**O que se pede:**
No texto sobre o filme Vendredi soir, o que a mulher ouve na rádio quando já está dentro do carro?

**Texto fornecido:**
####################

Paris. Anoitecer. Uma mulher em casa empacota os seus pertences. Irá deixar o apartamento para compartilhar uma nova casa com um homem (namorado? noivo? que importa?) a partir do dia seguinte. No ritual das arrumações, sente o veludo de uma saia a roçar-lhe na coxa, o fluxo da água do banho a escorrer-lhe pelo cabelo, os últimos raios de Sol a baterem-lhe no rosto. O brilho do dia dá lugar à resplandecência dos candeeiros parisienses. Hora de partida. Dentro do carro, ouve na rádio um apelo para que os condutores dêem boleia a desconhecidos: há greve de transportes e o combate ao frio incompassível faz-se com este simples acto solidário. A generosidade e um estranho impulso (esse estranho impulso) levá-la-ão a acolher um estranho no veículo. Aos poucos, a simpatia cordial de um gesto transforma-se no desejo voluptuoso entre dois seres. Alugam um quarto, fazem amor, jantam fora, dormem juntos. Levanta-se uma nova manhã. Ela parte, ele fica. Eis o resumo de Vendredi soir (2002), o mais belo filme de Claire Denis.

Como pode um argumento tão escasso, tão fino, tão minimalista dar origem a um filme tão bonito? Por esse mistério de imagens chamado cinema. Diálogos, cenas de exposição ou psicologia, o que é que tudo isso importa quando há olhares, gestos e movimentos? O silêncio pode falar montanhas, é o que cinema de Denis nos conta. Por isso, o laconismo e a introversão atípicos das figuras que a cineasta filma vêem-se sempre transcendidos por uma série de planos fechados e de detalhe, organizados por uma montagem de cadência musical que atravessa o espectador com a mesma força de uma orquestra, o ritmo dentro e entre as imagens a originar uma coreografia emocional pela apresentação de membros, rostos, olhos, roupas e cabelos de forma sensualizada, num jogo imagético harmonioso inebriado pela topografia da pele, seja parcialmente coberta ou totalmente despida. Claire Denis é uma compositora de sinfonias visuais de corpos, fazendo de cada metro de celulóide uma pauta musical onde os planos são notas a serem tocadas pelos instrumentos em que se tornam as matérias somáticas dos seus actores.

####################

**Linhas extraídas:**
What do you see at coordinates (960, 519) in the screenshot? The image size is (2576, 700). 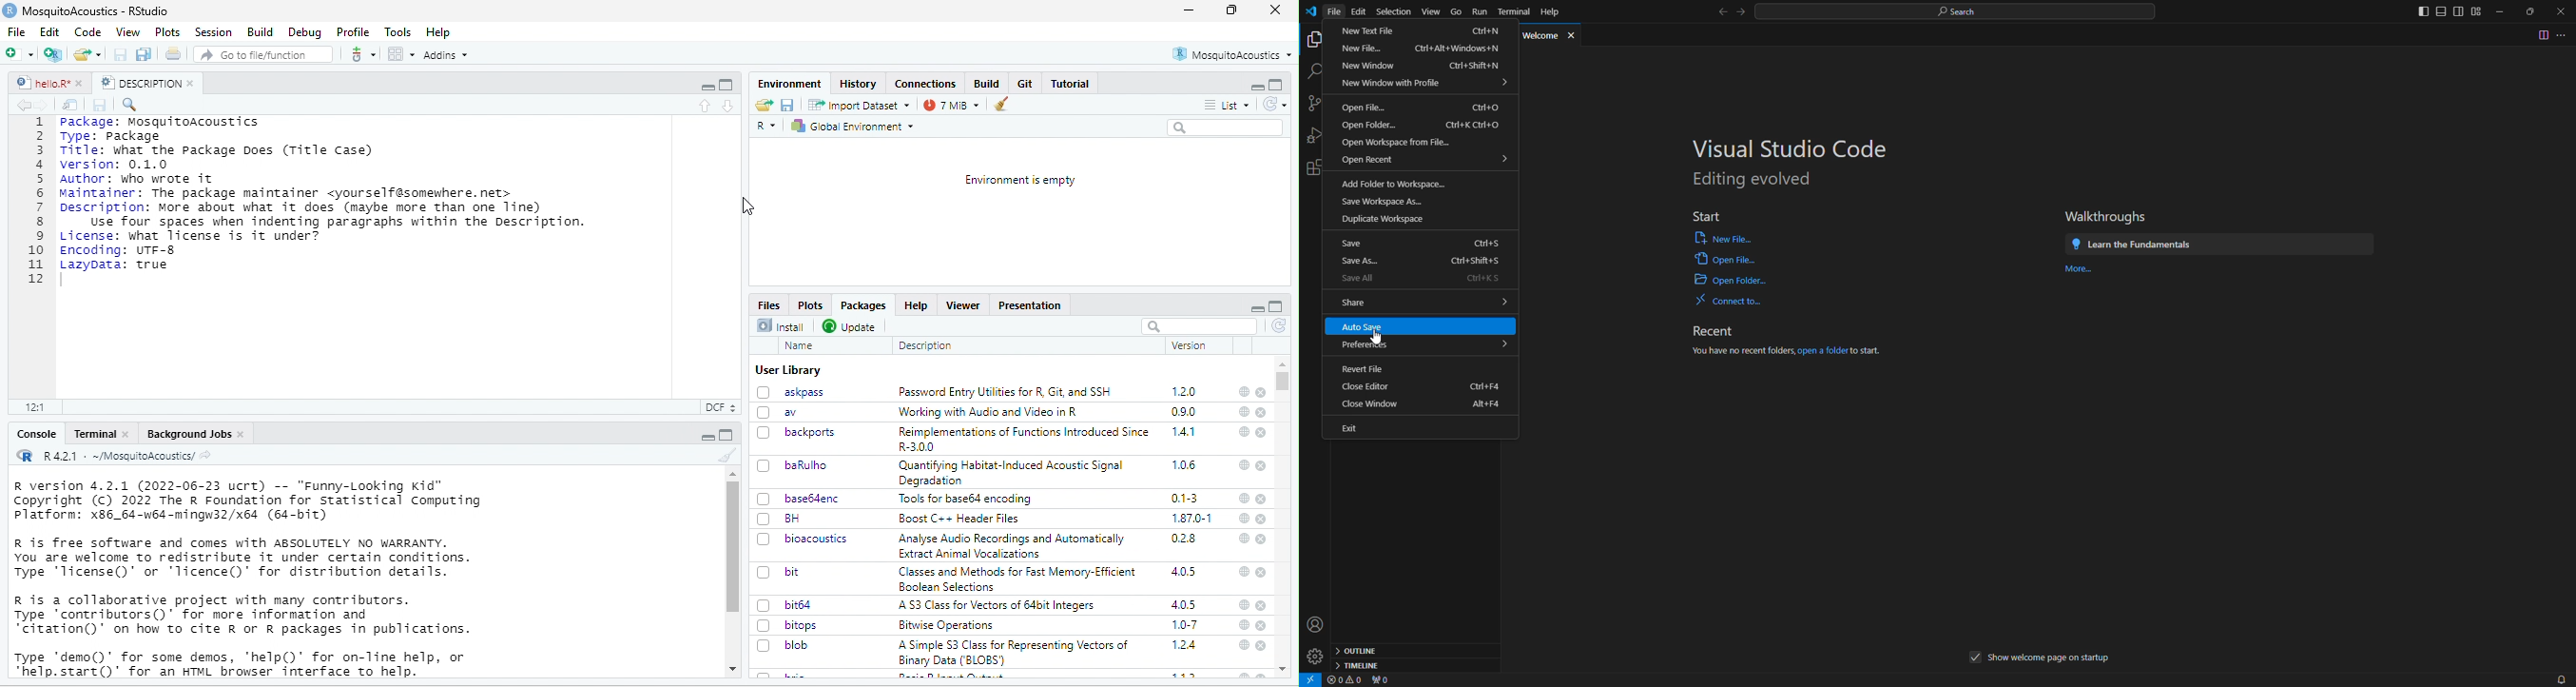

####################

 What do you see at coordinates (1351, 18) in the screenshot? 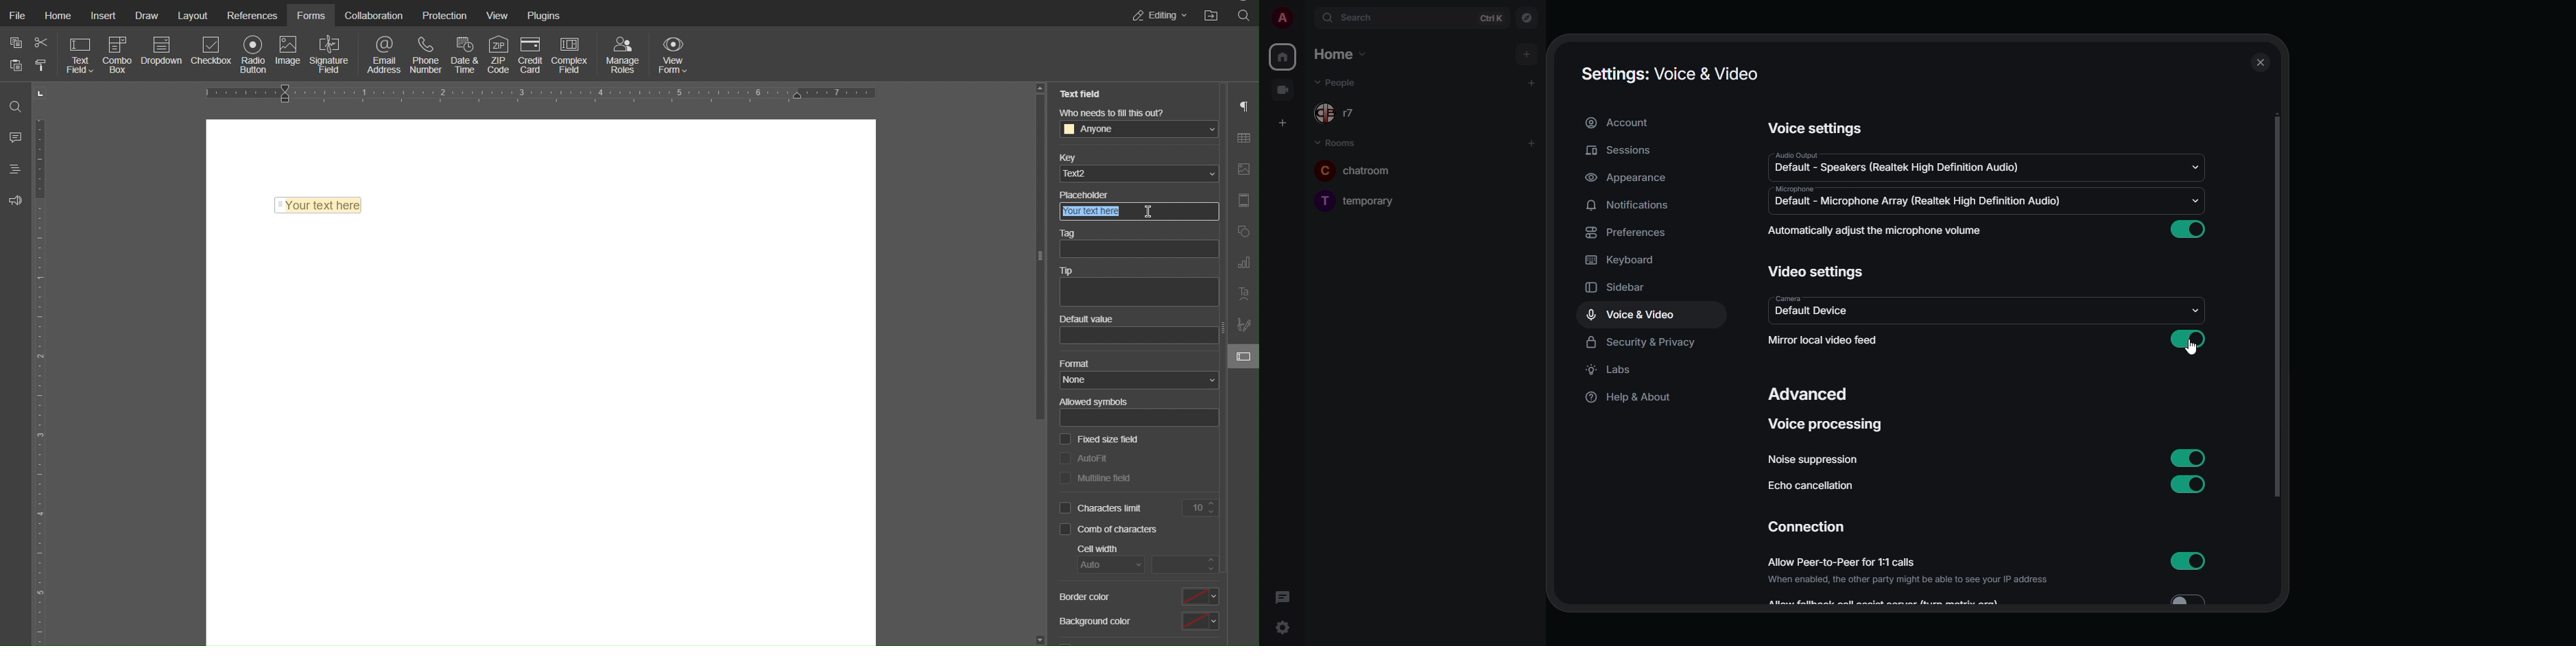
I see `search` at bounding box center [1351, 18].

####################

**Resultado do exercício:**
Um apelo para que os condutores deem boleia a desconhecidos, porque há greve de transportes.